Il progetto introduce moderne
tecnologie illuminotecniche al fine di organizzare un "sistema
luce" in grado di ottemperare alle fondamentali questioni
legate alla visibilità e sicurezza degli spazi, accompagnate
dalla volontà di valorizzare le preesistenze architettoniche
e ambientali del contesto.
Tutti gli elementi presenti, esistenti e di progetto, vengono
coinvolti da un pensiero illuminotecnico che, attraverso la
collocazione di corpi illuminanti personalizzati alle singole
esigenza, saranno esaltati dalla fonte luminosa: le architetture,
gli spazi aperti, gli oggetti, i percorsi, il verde, l'acqua,
gli elementi artistici.
Presupposto principale del progetto illuminotecnico è
quello di evitare che i corpi illuminanti possano occultare
la piena e totale percezione della facciata principale dello
Stabilimento Termale. A tal proposito l'illuminazione del
medesimo avverrà attraverso fari collocati sotto-gronda
degli edifici limitrofi e interrati in modo mimetico nei parterre
verdi perimetrali all'edificio.
La scelta di adottare una luce orientata muove dalla volontà
di evidenziare la plasticità delle modanature di facciata
del monumento: l'illuminazione diretta, infatti, garantisce
un'ottima modellazione aumentando la brillantezza delle
superfici. Ciò che si vuole configurare è uno
scenario di luce architettonica, utile alla gestione della
percezione di forme e strutture superficiali e in linea con
le più attuali strategie tecniche e compositive utilizzate
nell'ambito della valorizzazione di beni culturali e
architettonici.
Lo spazio complessivo sarà connotato da una illuminazione
diffusa ottenuta grazie alla ragionata collocazione di pali
di luce, installati a supplenza di quelli esistenti, la cui
funzione specifica sarà quella di evidenziare la materialità
dei limiti spaziali.
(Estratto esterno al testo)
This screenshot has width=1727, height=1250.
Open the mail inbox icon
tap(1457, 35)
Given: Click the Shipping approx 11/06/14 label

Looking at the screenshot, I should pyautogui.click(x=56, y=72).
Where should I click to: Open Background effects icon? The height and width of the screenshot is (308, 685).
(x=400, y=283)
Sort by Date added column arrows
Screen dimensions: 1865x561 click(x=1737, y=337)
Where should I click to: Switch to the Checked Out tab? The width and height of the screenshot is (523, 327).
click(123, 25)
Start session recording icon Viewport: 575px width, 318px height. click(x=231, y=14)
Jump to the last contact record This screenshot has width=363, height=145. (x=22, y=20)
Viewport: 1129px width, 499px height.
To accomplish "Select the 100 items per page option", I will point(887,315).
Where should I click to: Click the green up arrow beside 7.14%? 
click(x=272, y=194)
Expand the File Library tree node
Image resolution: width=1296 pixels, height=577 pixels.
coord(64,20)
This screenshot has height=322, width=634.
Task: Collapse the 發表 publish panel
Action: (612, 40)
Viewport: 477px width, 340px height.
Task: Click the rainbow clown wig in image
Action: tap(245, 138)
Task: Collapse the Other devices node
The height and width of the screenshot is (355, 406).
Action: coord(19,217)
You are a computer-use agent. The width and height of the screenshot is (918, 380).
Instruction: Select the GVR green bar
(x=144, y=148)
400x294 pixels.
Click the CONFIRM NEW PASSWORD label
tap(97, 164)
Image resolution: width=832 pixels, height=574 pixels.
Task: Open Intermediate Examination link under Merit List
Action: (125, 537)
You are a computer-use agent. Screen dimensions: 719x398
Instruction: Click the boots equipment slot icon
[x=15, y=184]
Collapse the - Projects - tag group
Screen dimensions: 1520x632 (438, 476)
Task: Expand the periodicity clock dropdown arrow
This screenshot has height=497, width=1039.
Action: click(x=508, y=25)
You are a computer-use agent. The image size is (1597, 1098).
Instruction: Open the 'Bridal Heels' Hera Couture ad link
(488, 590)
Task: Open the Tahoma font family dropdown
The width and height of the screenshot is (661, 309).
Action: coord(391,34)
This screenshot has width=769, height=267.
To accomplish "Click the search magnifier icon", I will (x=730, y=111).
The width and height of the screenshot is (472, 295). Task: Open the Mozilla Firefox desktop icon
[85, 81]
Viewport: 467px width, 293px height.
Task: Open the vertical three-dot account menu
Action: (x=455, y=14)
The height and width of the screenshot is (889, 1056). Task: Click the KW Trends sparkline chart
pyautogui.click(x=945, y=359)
All'interno della generale scena illuminata,
verranno utilizzate soluzioni di "accento" mirate
ad enfatizzare forme architettoniche e naturali: lo spazio
prospiciente l'ingresso alle Terme Berzieri sarà ritmato
da linee di luce orizzontali che sottolineano le colonne a
scansione della facciata centrale e le alberature, in prossimità
della scalinata, verranno opportunamente valorizzate da un'illuminazione
concentrata che, mediante la definizione di ombre nette, enfatizza
la verticalità degli elementi naturali. Un ulteriore
accento sarà posto per dare nuova luce ad un elemento
dal grande valore artistico ed iconico: il Pozzo. La sua posizione
baricentrica rispetto al nuovo assetto della piazza verrà
sottolineata da un'illuminazione interna e dunque differente
da tutte le altre emergenze illuminate dall'esterno. Ciò
a cui si ambisce per questo manufatto è un effetto
etereo che ne sottolinei la valenza culturale per la città
di cui è il secondo simbolo.
A sostegno del ruolo e del valore di cui il progetto mira
a qualificare l'elemento Acqua e, soprattutto, per sostenere
il colto dialogo tra questa e il monumento a lei vicina, l'illuminazione
della fontana mira a sostenere le sue caratteristiche architettoniche,
mitigando l'impatto dello specchio d'acqua sull'area
ma rendendolo un adeguato piano di riflessione per la facciata
dello Stabilimento Termale.
Il progetto illuminotecnico parte dal presupposto, ampiamente
condiviso dalla cultura architettonica coeva, di considerare
la luce come materiale da costruzione: a caratterizzare la
piazza non sarà solo la ricchezza delle superfici del
Berzieri o le forme contemporanee dei nuovi elementi, ma la
luce che vi penetra e che si diffonde, il rapporto che, grazie
a questa, si istituisce tra il nuovo e l'esistente.